The Linux user is mainly an unknown species: since you can download your distribution anonymously and everywhere the distributors know almost nothing about their userbase. Due to bittorrent and ftp mirrors even the user numbers are rough estimations at best. However, with Popcon and Smolt two different approaches exist to gather more information about the user base.
Popcon is short for popularity contest, as in Debian Popularity Contest. The idea is simple: a small piece of software on the users computer gathers data about the installed software and rough data about the usage of the software (regularly or not at all). These data are send to a central server which collects the data and provides them to everyone interested. All you have to do to participate is to install the popularity-contest package.
And the results speak for themselves: over 50k people participated in the contest and submitted usage information.
Of course, not everyone installed the package, and these who did are most likely more technique affine than the people who didn’t – but the data are still interesting. For example you can check how well your package is adopted and used – or not. And you can gather information if the a specific package you introduced is really used: webmin is installed on over 2k machines – but only used by a couple of hundreds regularly. Instead, clamav is installed on almost 5k machines and is regularly used on almost 3k machines.
Also, you can check for the general popularity of packages: totem is much more popular than Amarok (more Gnome users, I guess), but xine is much more popular than mplayer. And so on…
I must admit that I would love to have such information for Fedora because I would also like to see hints for the adoption of the packages I maintain. But at the moment it is highly unlikely that we will see such information
What Popcon is for used software is Smolt for the hardware: Smolt collects hardware information from every client participating. With Fedora 7 every user has to decide if s/he wants to take part in the data collection or not, which might increase the number of participants drastically. At the moment the database lists roughly 11k entries.

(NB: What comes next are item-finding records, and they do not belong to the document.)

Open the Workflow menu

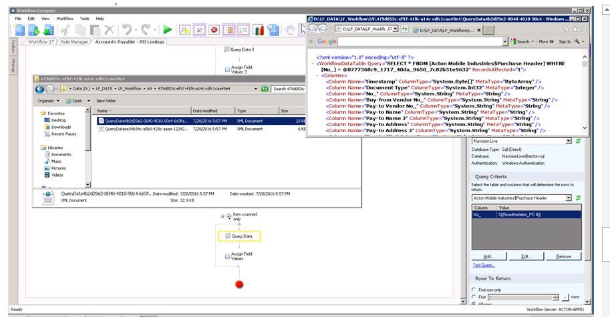pos(65,19)
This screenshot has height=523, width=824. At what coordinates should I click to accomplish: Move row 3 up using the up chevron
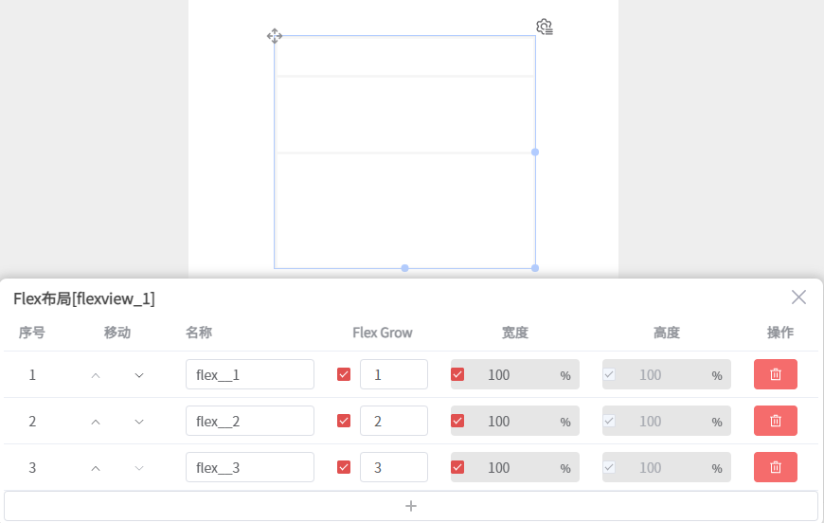coord(96,468)
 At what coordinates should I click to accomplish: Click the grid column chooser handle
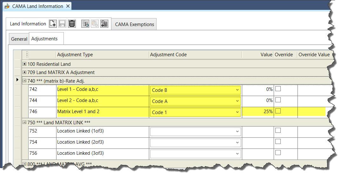[x=27, y=55]
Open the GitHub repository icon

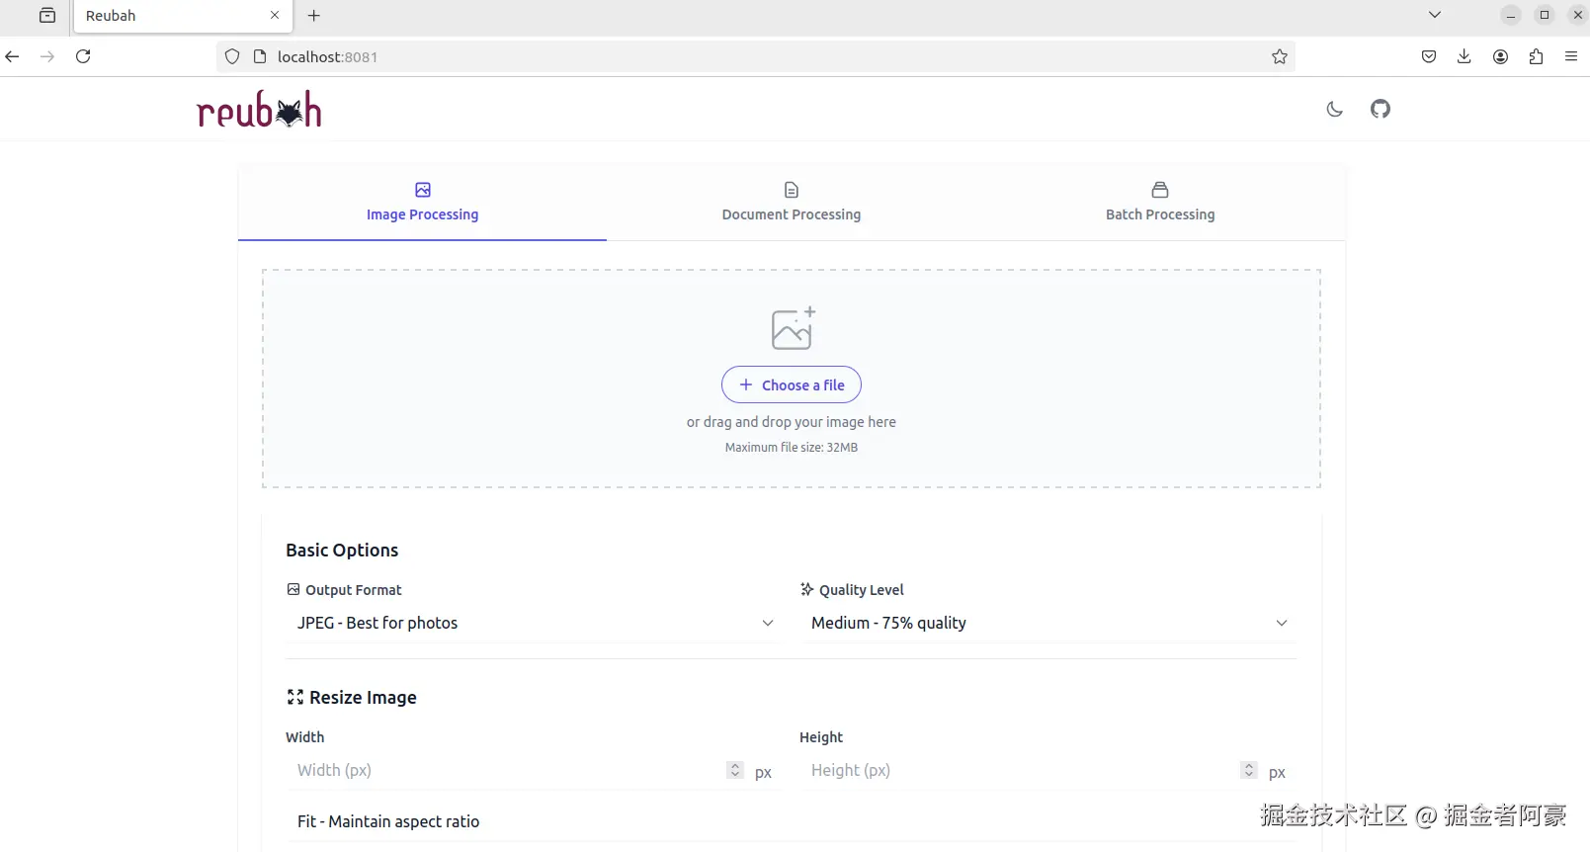1380,109
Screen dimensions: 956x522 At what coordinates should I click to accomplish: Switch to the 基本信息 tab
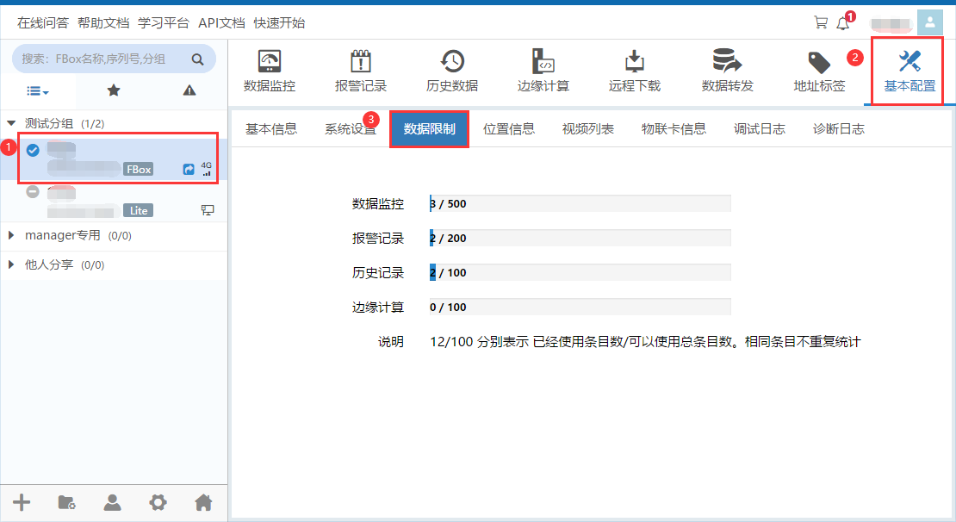pyautogui.click(x=271, y=129)
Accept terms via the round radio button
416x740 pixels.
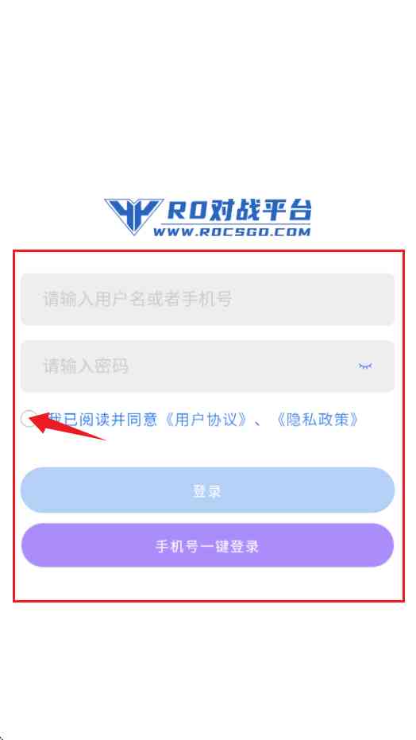point(29,419)
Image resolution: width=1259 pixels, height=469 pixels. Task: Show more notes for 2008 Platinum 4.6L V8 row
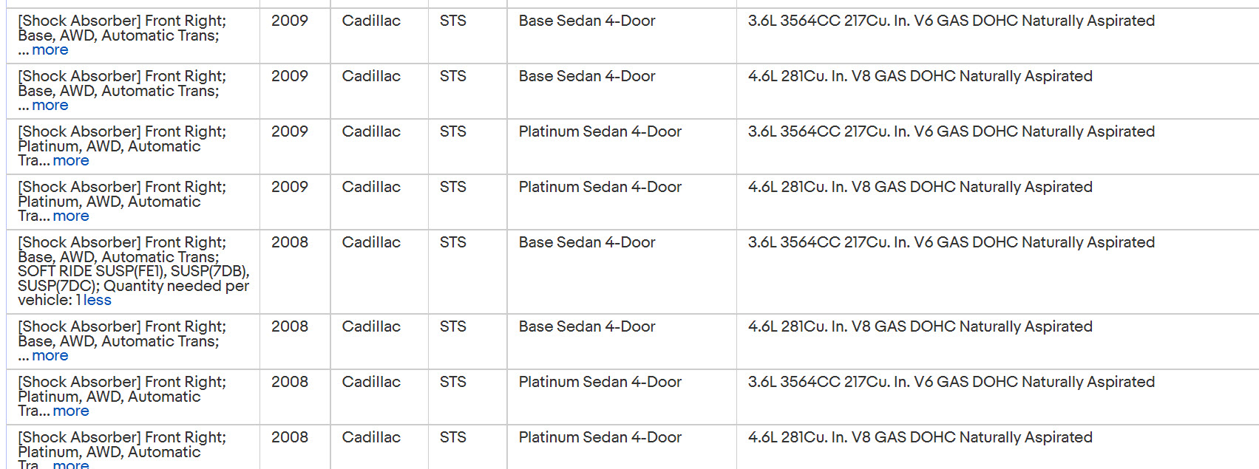click(71, 464)
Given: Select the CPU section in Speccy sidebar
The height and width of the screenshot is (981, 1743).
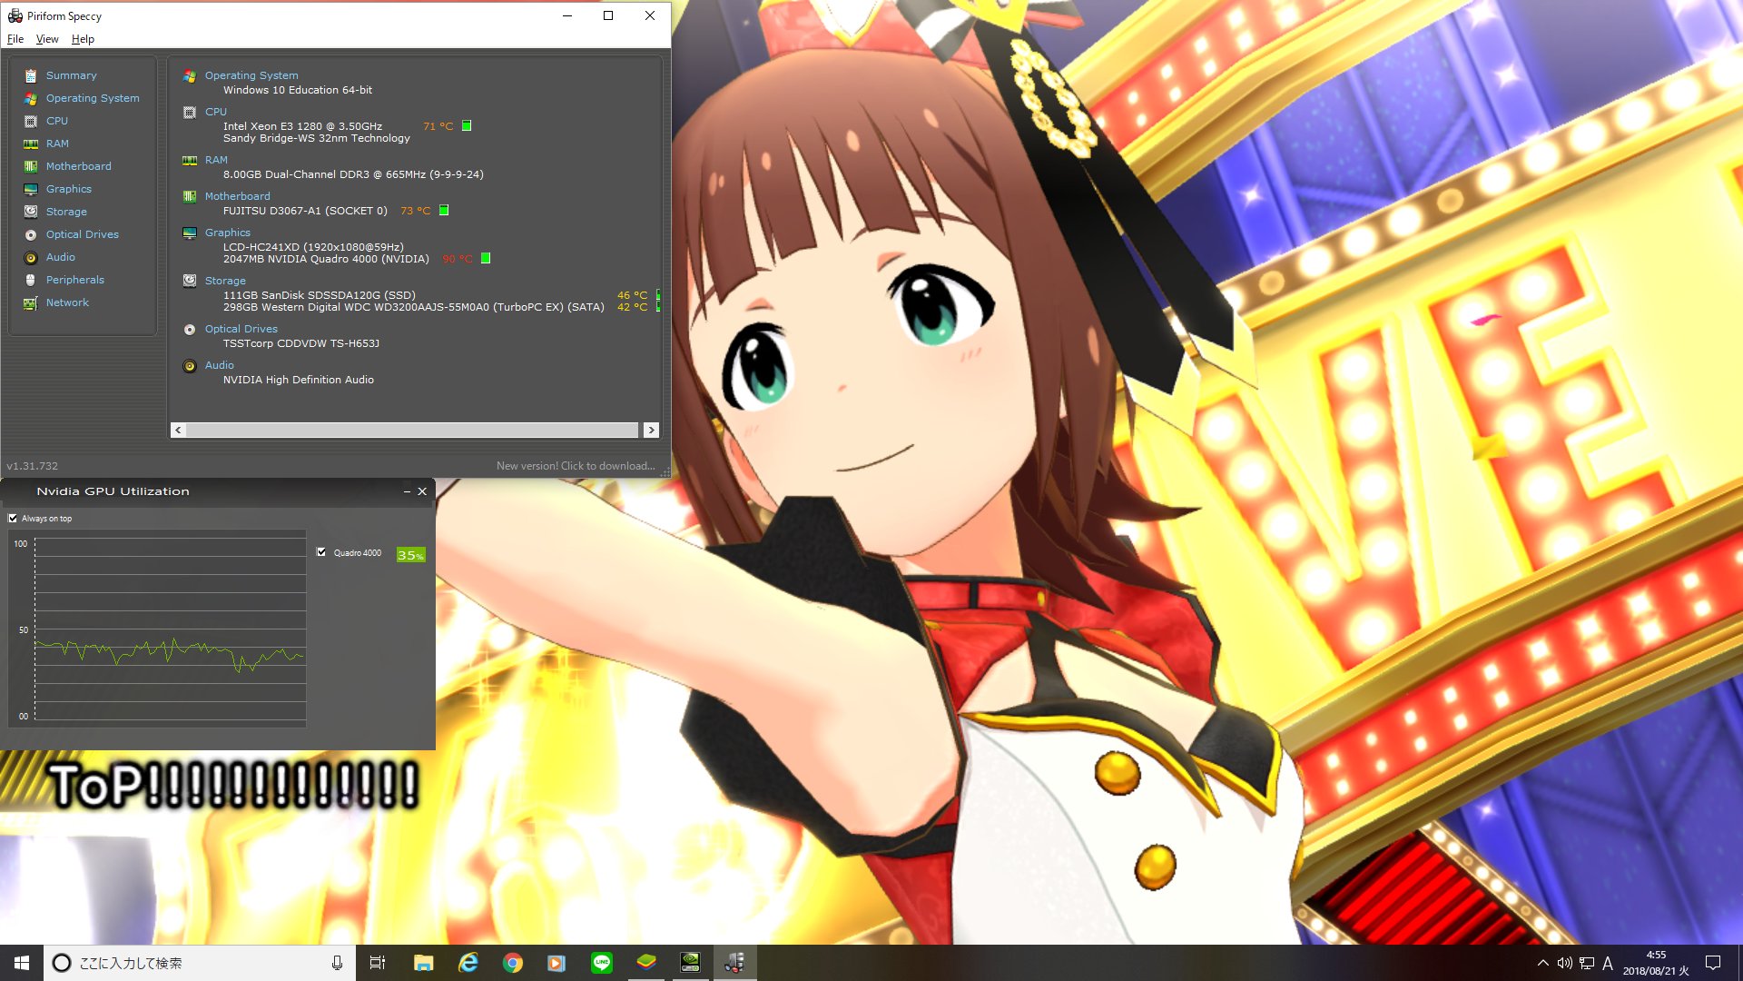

With these data at your hand you can easily check which kind of hardware is used – and where you put your focus on improved hardware integration and support if you want to please the Linux user base. Also, it might give some hints about what kind of hardware support you can expect.
For example: one third of all machines have 512 MB Ram or less – therefore the distributor should be easy on the Ram. On the other side, on average more than one third of all machines have two or more CPUs/cores. Also, almost half of the installations are marked as Desktop and 20% as Laptop (and 20% as unknown).
But you can also check for the hardware used in one category: the Fedora people tend to use ATI hardware more than NVIDIA hardware.
Besides these hardware information Smolt also gathers basic information about the main system, like the default language, the version of the distribution and so on. This can be pretty important for distributors to have a picture how many people are still using old versions of a distribution and what it will mean when they are forced to upgrade, for example.
I really hope that it will become normal that all distributions collect information of both types. I would love to see a corporation, but as usual this is unlikely in the short time.
In the meantime, every distribution tries its own way. Ubuntu for example has the Ubuntu Hardware Database – which is seriously broken for month now which is pretty disappointing. But I’m sure they will fix it eventually.
In any case, speaking about statistics, you have to be careful and doubtful every time: since Popcon and Smolt both rely on volunteers you wont have a representative profile of the user base.
Also, gathering numbers might be tricky – for example, Debian’s popcon package was installed by less machines than machines which sent information, and the network device with the largest share among the Smolt users is used by 157.7% of all users…